Because fashion is so closely tied to consumer perceptions, industry is racing to get ahead of the issue, worried about a potential backlash from environmentally conscious shoppers.

Two-thirds of consumers say sustainability is extremely or very important, according to a fashion industry report published this month. About a third say they have switched brands to those with positive environmental and social practices.

This week, leading industry groups, together with global fashion organizations, presented a manifesto at the Copenhagen Fashion Summit, calling on policymakers to “co-develop a European vision for textiles in a circular economy.”

In 2017, the industry had already committed to lessening its environmental impact by 2020 by designing for circularity, boosting the volume of used garments collected or resold, and increasing the share of garments made from recycled post-consumer textile fibres. But NGOs worry that so far these efforts are non-binding.

“As long as acting responsibly remains voluntary, not all textile and retail companies will do so — and given the climate emergency and ecological collapse, environmental goodwill just won’t cut it,” said Macintosh.

A dirty business Currently, the industry has a significant impact on the environment. Producing raw materials — from cotton to artificial fibers — as well as spinning, weaving and dyeing require enormous amounts of water and chemicals.

According to Greenpeace's DeTox campaign, up to 3,500 chemical substances are used to turn raw materials into textiles, and approximately 10 percent of those are hazardous to human health or the environment.

Once bought, those clothes continue to have an impact due to the water, electricity and chemicals used in washing, as well as the release of plastic microfibers when clothes made from synthetic textiles such as polyester are laundered.

Simply boosting collection rates doesn't solve the problem. There's still the issue of how to reuse old clothes. Clothing production and consumption produces about 6.7 percent of the global climate impact, according to a 2018 study of the environmental impact of the world's fashion industry by Quantis, a climate consultancy. The EU estimates that together, aviation and shipping account for 4.5 percent of global carbon dioxide emissions.

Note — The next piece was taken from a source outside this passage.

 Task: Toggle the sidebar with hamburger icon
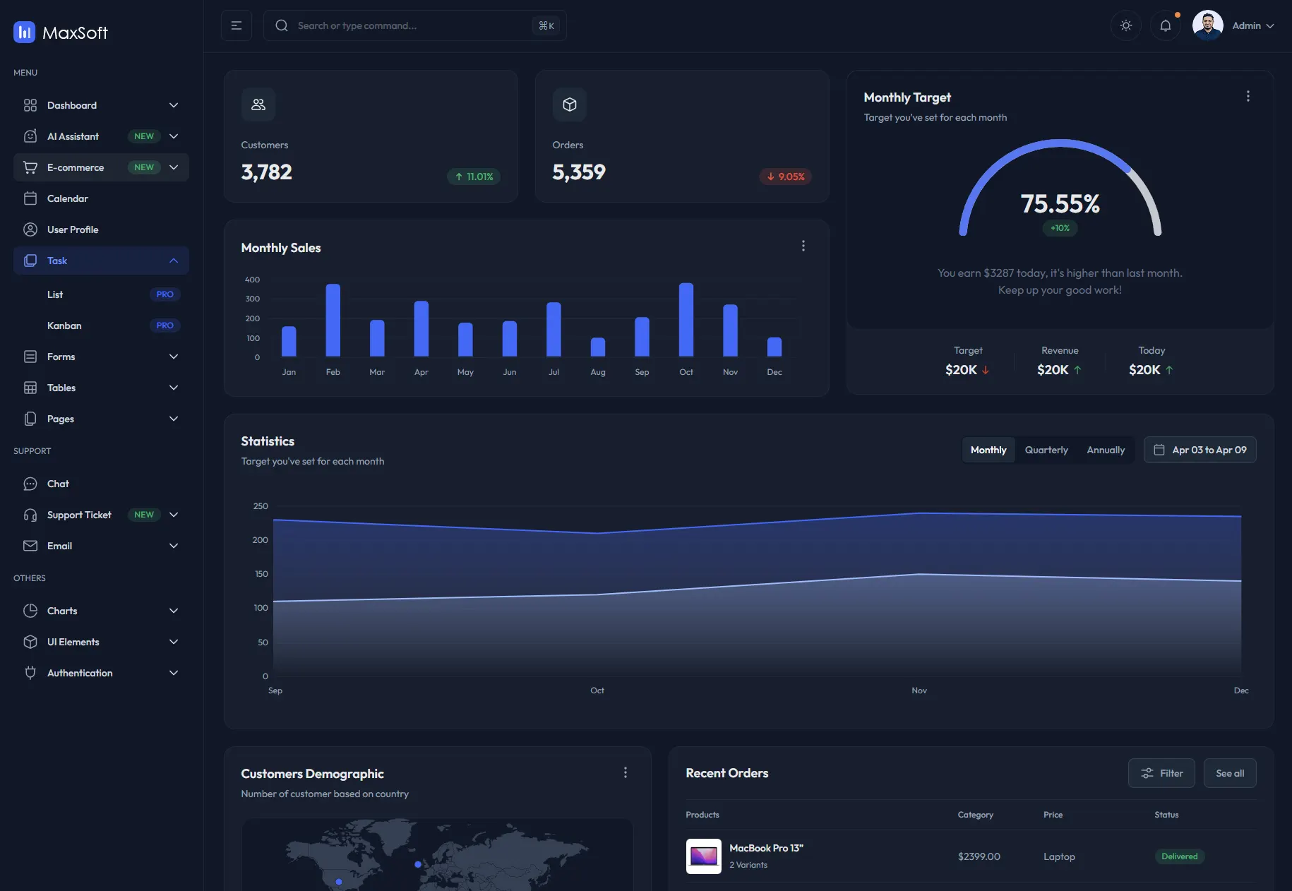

What regulation does exist tends to be aimed at boosting recycling rates. Globally, less than 1 percent of garments are recycled into new clothing, according to the European Parliament paper. The EU has a collection rate of 25 percent, although there are large differences between countries.

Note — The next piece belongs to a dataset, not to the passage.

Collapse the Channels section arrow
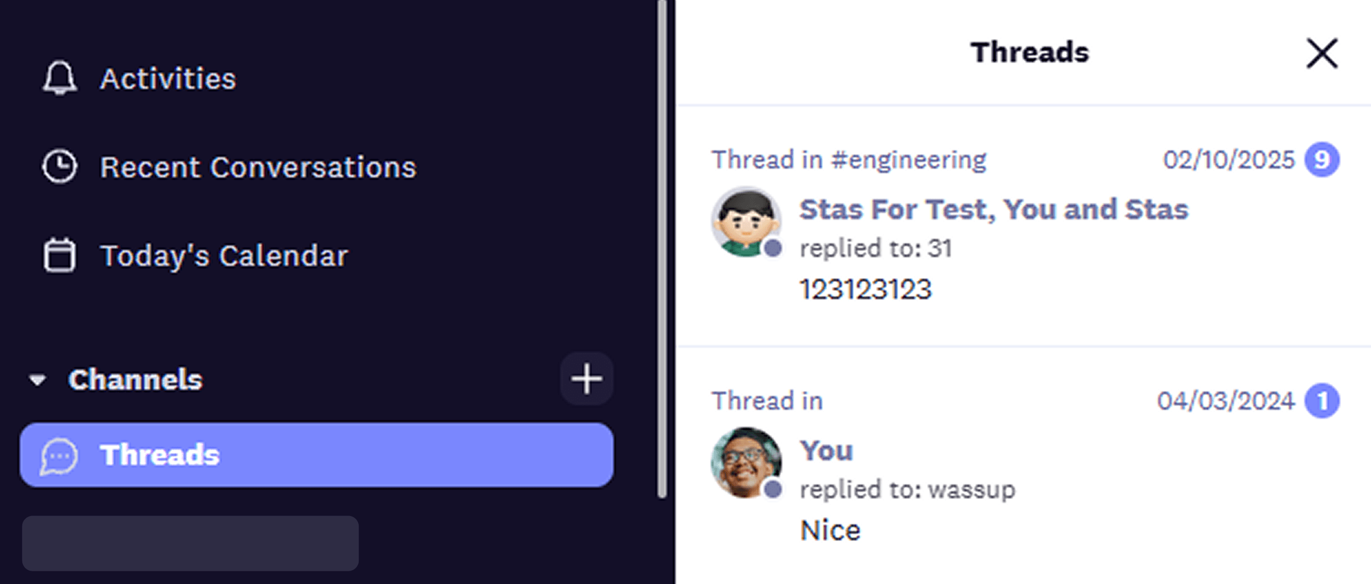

Over half of discarded garments are not recycled; instead, they end up in mixed household waste and are then sent to incinerators or landfill, the Parliament's report noted. A lot is also sent to poorer countries which don't have the ability to recycle old clothing.

The EU's Waste Framework Directive, adopted in 2018, requires member countries to set up separate collection of textiles, as well as hazardous waste, by 2025.

But simply boosting collection rates doesn't solve the problem. There's still the issue of how to reuse old clothes.

"The recycling industry does not have the same scale as those for virgin materials," said Mauro Scalia, director of sustainable businesses at the European Textile and Apparel Confederation. That makes recycled materials more expensive than newly produced textiles. It's also difficult to recycle clothing as the process shortens the fibers of natural materials such as cotton, making the resulting fabric less durable. Nor is it easy to reuse cloth made out of a blend of natural and synthetic materials.

But industry is under pressure to figure out those problems. Companies that do will have a competitive advantage with increasingly green-minded shoppers, Scalia said.

"You can see in many companies the initiative [to be more sustainable] to differentiate its offer from competitors," he added.

That likely means an end to today's cheap and fast fashions. "Choosing chemicals, eliminating microfibers, that has a cost," Scalia said.